What Are The Long-term Effects of the Digital Divide?

Yesterday, I wrote on finding a balance between digital and traditional teaching. There were also two articles I came across touching on the same subject, one debating whether handwriting is still a necessary skill to teach in the 21st century classroom, and the other debating whether blogging should replace writing a formal research paper.

Both articles, along with my blog yesterday, came to the same conclusion: Yes, digital skills should be taught in the classroom, but they should be balanced with traditional learning that students will also need in school, life, and career. One literacy teacher in the article “Summit to Make a Case for Teaching Handwriting” articulated it well: “We don’t live in a handwriting world, and we don’t live in a digital world. We live in a hybrid world.”

These two articles show a demographic of students who have an abundant access to technology, so much so, that the fear is they are overexposed to it. However, there is another side to the blended-learning debate. In a recent article by The Hechinger Report, we get a look inside The Bronzeville Scholastic Institute in Chicago. The nearly 1,000 students on campus must share 24 computers in the homework lab. Many students don’t have computers at home, and most aren’t able to spend enough time at a school computer to master basic skills, like setting margins in a Word document or saving files to a flash drive, say teachers.

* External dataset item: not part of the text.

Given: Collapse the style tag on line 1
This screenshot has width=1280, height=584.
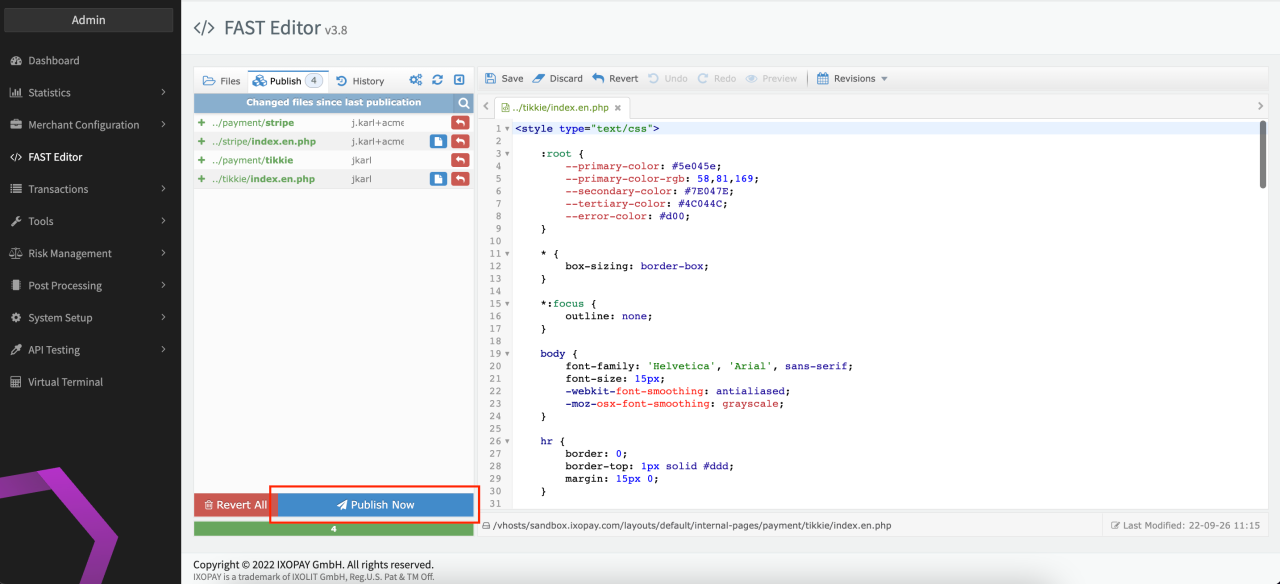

It is said the digital divide that exists in Chicago schools probably looks a lot like the digital divide across the country. Chicago Public Schools spent nearly $40 million in a year on technology, but some Chicago students saw digital programs grow in their schools, and others remained in outdated infrastructures.

Many urban schools are in the spotlight of the digital divide, but rural students have the same demands for a blended education and face some of the same funding obstacles.

How do we get technology in the hands of rural and urban students so they are prepared for the changing world?

What are the effects on the workforce of students graduating without computational skills? Without core skills?

How long before our blended world becomes more digital than “traditional”?